◆ THE PROBLEM: Reproduce the records below with each occurrence of "Where should I click to" changed to "Where do I click to", leaving everything else unchanged.

◆ MATERIAL SUPPLIED:

■ ■ ■

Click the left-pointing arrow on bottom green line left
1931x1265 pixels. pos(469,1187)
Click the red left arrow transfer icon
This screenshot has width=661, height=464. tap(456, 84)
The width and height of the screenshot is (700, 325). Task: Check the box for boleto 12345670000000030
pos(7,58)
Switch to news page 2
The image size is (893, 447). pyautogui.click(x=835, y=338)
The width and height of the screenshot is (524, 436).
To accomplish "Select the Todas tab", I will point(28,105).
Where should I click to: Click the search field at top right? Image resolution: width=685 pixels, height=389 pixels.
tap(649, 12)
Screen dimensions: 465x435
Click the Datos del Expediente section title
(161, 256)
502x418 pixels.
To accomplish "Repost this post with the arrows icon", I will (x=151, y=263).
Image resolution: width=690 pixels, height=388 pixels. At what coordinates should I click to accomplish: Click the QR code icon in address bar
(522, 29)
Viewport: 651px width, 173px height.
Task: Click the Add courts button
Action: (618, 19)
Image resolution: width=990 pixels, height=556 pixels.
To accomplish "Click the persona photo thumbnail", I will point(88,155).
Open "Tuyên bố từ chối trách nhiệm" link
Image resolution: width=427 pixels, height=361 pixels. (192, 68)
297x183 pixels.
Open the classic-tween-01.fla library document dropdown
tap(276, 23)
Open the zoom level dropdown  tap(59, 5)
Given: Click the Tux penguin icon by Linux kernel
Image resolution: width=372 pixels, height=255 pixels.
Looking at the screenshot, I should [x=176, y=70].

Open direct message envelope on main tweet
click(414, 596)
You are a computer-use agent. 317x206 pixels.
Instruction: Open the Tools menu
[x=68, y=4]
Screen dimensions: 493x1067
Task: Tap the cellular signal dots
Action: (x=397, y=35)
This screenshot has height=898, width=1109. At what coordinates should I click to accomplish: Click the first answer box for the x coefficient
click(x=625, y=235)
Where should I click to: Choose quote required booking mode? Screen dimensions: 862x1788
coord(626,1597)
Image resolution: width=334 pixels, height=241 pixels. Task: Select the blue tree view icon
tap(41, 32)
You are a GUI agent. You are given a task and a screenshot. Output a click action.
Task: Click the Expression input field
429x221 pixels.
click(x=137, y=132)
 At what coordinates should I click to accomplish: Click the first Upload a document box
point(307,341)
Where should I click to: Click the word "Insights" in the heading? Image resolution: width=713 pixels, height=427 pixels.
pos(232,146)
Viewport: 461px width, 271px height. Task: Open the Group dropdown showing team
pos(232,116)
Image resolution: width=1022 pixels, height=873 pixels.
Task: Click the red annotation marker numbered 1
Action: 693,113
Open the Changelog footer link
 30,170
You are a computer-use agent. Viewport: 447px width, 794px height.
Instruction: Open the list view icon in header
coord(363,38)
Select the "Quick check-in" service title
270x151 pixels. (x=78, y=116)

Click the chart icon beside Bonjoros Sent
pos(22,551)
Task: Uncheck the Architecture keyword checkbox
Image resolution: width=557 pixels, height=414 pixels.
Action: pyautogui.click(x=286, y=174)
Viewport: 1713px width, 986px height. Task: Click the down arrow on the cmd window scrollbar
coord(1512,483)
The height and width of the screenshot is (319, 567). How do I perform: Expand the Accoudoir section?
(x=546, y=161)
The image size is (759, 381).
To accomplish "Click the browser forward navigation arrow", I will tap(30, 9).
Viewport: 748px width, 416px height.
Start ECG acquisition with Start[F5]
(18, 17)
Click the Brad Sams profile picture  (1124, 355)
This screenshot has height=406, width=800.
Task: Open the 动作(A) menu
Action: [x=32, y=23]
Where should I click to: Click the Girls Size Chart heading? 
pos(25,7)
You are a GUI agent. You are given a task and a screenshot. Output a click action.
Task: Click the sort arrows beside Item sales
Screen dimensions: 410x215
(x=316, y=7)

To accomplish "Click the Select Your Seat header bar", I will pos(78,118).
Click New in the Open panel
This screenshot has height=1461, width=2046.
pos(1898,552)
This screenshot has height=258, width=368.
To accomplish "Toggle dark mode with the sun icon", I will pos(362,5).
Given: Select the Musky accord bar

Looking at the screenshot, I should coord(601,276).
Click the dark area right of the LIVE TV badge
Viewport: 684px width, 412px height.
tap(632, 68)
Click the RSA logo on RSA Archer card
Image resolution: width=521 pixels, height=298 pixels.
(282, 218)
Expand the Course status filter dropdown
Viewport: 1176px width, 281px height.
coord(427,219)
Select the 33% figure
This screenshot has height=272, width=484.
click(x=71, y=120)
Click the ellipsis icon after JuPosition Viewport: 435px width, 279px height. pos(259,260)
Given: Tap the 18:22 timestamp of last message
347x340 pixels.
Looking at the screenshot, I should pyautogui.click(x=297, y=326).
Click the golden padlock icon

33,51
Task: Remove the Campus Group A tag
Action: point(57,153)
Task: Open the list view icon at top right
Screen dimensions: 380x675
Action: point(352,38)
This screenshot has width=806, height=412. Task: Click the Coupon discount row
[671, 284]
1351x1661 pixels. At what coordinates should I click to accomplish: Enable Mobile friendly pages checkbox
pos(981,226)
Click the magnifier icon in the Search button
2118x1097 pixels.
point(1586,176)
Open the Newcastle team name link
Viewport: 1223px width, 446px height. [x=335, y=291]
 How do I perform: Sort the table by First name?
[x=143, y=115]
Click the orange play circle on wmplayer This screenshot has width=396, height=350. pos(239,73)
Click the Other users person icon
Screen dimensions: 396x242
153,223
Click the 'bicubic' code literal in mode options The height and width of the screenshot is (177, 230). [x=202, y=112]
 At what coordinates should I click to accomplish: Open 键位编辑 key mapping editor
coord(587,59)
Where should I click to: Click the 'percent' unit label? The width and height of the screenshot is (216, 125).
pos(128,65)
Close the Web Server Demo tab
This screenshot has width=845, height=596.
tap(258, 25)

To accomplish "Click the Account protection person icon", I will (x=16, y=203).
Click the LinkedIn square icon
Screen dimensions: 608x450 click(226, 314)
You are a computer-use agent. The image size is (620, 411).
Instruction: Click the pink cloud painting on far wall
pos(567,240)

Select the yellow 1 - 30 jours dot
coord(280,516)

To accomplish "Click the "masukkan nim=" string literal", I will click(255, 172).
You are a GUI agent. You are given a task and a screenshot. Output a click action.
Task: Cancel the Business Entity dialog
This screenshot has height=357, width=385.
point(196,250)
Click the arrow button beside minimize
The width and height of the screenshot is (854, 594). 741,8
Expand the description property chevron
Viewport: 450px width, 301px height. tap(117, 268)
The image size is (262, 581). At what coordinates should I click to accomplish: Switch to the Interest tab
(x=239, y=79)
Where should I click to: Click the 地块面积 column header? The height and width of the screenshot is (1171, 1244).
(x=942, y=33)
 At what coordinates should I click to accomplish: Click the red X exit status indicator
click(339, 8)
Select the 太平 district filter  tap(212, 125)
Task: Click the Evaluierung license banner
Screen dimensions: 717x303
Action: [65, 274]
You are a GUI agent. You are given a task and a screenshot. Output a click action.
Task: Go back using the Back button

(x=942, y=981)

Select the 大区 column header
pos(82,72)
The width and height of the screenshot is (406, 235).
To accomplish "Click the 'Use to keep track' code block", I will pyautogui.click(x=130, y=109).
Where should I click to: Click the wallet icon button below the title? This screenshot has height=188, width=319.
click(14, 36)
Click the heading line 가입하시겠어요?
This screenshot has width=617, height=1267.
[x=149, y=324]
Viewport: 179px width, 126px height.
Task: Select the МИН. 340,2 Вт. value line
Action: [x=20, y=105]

■ ■ ■

◆ WRITTEN ANSWER:
Click the left-pointing arrow on bottom green line left
1931x1265 pixels. pos(469,1187)
Click the red left arrow transfer icon
This screenshot has width=661, height=464. tap(456, 84)
The width and height of the screenshot is (700, 325). Task: Check the box for boleto 12345670000000030
pos(7,58)
Switch to news page 2
The image size is (893, 447). pyautogui.click(x=835, y=338)
The width and height of the screenshot is (524, 436).
To accomplish "Select the Todas tab", I will point(28,105).
Where do I click to: Click the search field at top right? Image resolution: width=685 pixels, height=389 pixels.
tap(649, 12)
Screen dimensions: 465x435
Click the Datos del Expediente section title
(161, 256)
502x418 pixels.
To accomplish "Repost this post with the arrows icon", I will (x=151, y=263).
Image resolution: width=690 pixels, height=388 pixels. At what coordinates should I click to accomplish: Click the QR code icon in address bar
(522, 29)
Viewport: 651px width, 173px height.
Task: Click the Add courts button
Action: (618, 19)
Image resolution: width=990 pixels, height=556 pixels.
To accomplish "Click the persona photo thumbnail", I will point(88,155).
Open "Tuyên bố từ chối trách nhiệm" link
Image resolution: width=427 pixels, height=361 pixels. (192, 68)
297x183 pixels.
Open the classic-tween-01.fla library document dropdown
tap(276, 23)
Open the zoom level dropdown  tap(59, 5)
Given: Click the Tux penguin icon by Linux kernel
Image resolution: width=372 pixels, height=255 pixels.
Looking at the screenshot, I should [x=176, y=70].

Open direct message envelope on main tweet
click(414, 596)
You are a computer-use agent. 317x206 pixels.
Instruction: Open the Tools menu
[x=68, y=4]
Screen dimensions: 493x1067
Task: Tap the cellular signal dots
Action: (x=397, y=35)
This screenshot has height=898, width=1109. At what coordinates should I click to accomplish: Click the first answer box for the x coefficient
click(x=625, y=235)
Where do I click to: Choose quote required booking mode? Screen dimensions: 862x1788
coord(626,1597)
Image resolution: width=334 pixels, height=241 pixels. Task: Select the blue tree view icon
tap(41, 32)
You are a GUI agent. You are given a task and a screenshot. Output a click action.
Task: Click the Expression input field
429x221 pixels.
click(x=137, y=132)
 At what coordinates should I click to accomplish: Click the first Upload a document box
point(307,341)
Where do I click to: Click the word "Insights" in the heading? Image resolution: width=713 pixels, height=427 pixels.
pos(232,146)
Viewport: 461px width, 271px height. Task: Open the Group dropdown showing team
pos(232,116)
Image resolution: width=1022 pixels, height=873 pixels.
Task: Click the red annotation marker numbered 1
Action: 693,113
Open the Changelog footer link
 30,170
You are a computer-use agent. Viewport: 447px width, 794px height.
Instruction: Open the list view icon in header
coord(363,38)
Select the "Quick check-in" service title
270x151 pixels. (x=78, y=116)

Click the chart icon beside Bonjoros Sent
pos(22,551)
Task: Uncheck the Architecture keyword checkbox
Image resolution: width=557 pixels, height=414 pixels.
Action: pyautogui.click(x=286, y=174)
Viewport: 1713px width, 986px height. Task: Click the down arrow on the cmd window scrollbar
coord(1512,483)
The height and width of the screenshot is (319, 567). How do I perform: Expand the Accoudoir section?
(x=546, y=161)
The image size is (759, 381).
To accomplish "Click the browser forward navigation arrow", I will tap(30, 9).
Viewport: 748px width, 416px height.
Start ECG acquisition with Start[F5]
(18, 17)
Click the Brad Sams profile picture  (1124, 355)
This screenshot has height=406, width=800.
Task: Open the 动作(A) menu
Action: [x=32, y=23]
Where do I click to: Click the Girls Size Chart heading? 
pos(25,7)
You are a GUI agent. You are given a task and a screenshot. Output a click action.
Task: Click the sort arrows beside Item sales
Screen dimensions: 410x215
(x=316, y=7)

To accomplish "Click the Select Your Seat header bar", I will pos(78,118).
Click New in the Open panel
This screenshot has height=1461, width=2046.
pos(1898,552)
This screenshot has height=258, width=368.
To accomplish "Toggle dark mode with the sun icon", I will pos(362,5).
Given: Select the Musky accord bar

Looking at the screenshot, I should coord(601,276).
Click the dark area right of the LIVE TV badge
Viewport: 684px width, 412px height.
tap(632, 68)
Click the RSA logo on RSA Archer card
Image resolution: width=521 pixels, height=298 pixels.
(282, 218)
Expand the Course status filter dropdown
Viewport: 1176px width, 281px height.
coord(427,219)
Select the 33% figure
This screenshot has height=272, width=484.
click(x=71, y=120)
Click the ellipsis icon after JuPosition Viewport: 435px width, 279px height. pos(259,260)
Given: Tap the 18:22 timestamp of last message
347x340 pixels.
Looking at the screenshot, I should pyautogui.click(x=297, y=326).
Click the golden padlock icon

33,51
Task: Remove the Campus Group A tag
Action: point(57,153)
Task: Open the list view icon at top right
Screen dimensions: 380x675
Action: point(352,38)
This screenshot has width=806, height=412. Task: Click the Coupon discount row
[671, 284]
1351x1661 pixels. At what coordinates should I click to accomplish: Enable Mobile friendly pages checkbox
pos(981,226)
Click the magnifier icon in the Search button
2118x1097 pixels.
point(1586,176)
Open the Newcastle team name link
Viewport: 1223px width, 446px height. [x=335, y=291]
 How do I perform: Sort the table by First name?
[x=143, y=115]
Click the orange play circle on wmplayer This screenshot has width=396, height=350. pos(239,73)
Click the Other users person icon
Screen dimensions: 396x242
153,223
Click the 'bicubic' code literal in mode options The height and width of the screenshot is (177, 230). [x=202, y=112]
 At what coordinates should I click to accomplish: Open 键位编辑 key mapping editor
coord(587,59)
Where do I click to: Click the 'percent' unit label? The width and height of the screenshot is (216, 125).
pos(128,65)
Close the Web Server Demo tab
This screenshot has width=845, height=596.
tap(258, 25)

To accomplish "Click the Account protection person icon", I will (x=16, y=203).
Click the LinkedIn square icon
Screen dimensions: 608x450 click(226, 314)
You are a computer-use agent. The image size is (620, 411).
Instruction: Click the pink cloud painting on far wall
pos(567,240)

Select the yellow 1 - 30 jours dot
coord(280,516)

To accomplish "Click the "masukkan nim=" string literal", I will click(255, 172).
You are a GUI agent. You are given a task and a screenshot. Output a click action.
Task: Cancel the Business Entity dialog
This screenshot has height=357, width=385.
point(196,250)
Click the arrow button beside minimize
The width and height of the screenshot is (854, 594). 741,8
Expand the description property chevron
Viewport: 450px width, 301px height. tap(117, 268)
The image size is (262, 581). At what coordinates should I click to accomplish: Switch to the Interest tab
(x=239, y=79)
Where do I click to: Click the 地块面积 column header? The height and width of the screenshot is (1171, 1244).
(x=942, y=33)
 At what coordinates should I click to accomplish: Click the red X exit status indicator
click(339, 8)
Select the 太平 district filter  tap(212, 125)
Task: Click the Evaluierung license banner
Screen dimensions: 717x303
Action: [65, 274]
You are a GUI agent. You are given a task and a screenshot. Output a click action.
Task: Go back using the Back button

(x=942, y=981)

Select the 大区 column header
pos(82,72)
The width and height of the screenshot is (406, 235).
To accomplish "Click the 'Use to keep track' code block", I will pyautogui.click(x=130, y=109).
Where do I click to: Click the wallet icon button below the title? This screenshot has height=188, width=319.
click(14, 36)
Click the heading line 가입하시겠어요?
This screenshot has width=617, height=1267.
[x=149, y=324]
Viewport: 179px width, 126px height.
Task: Select the МИН. 340,2 Вт. value line
Action: [x=20, y=105]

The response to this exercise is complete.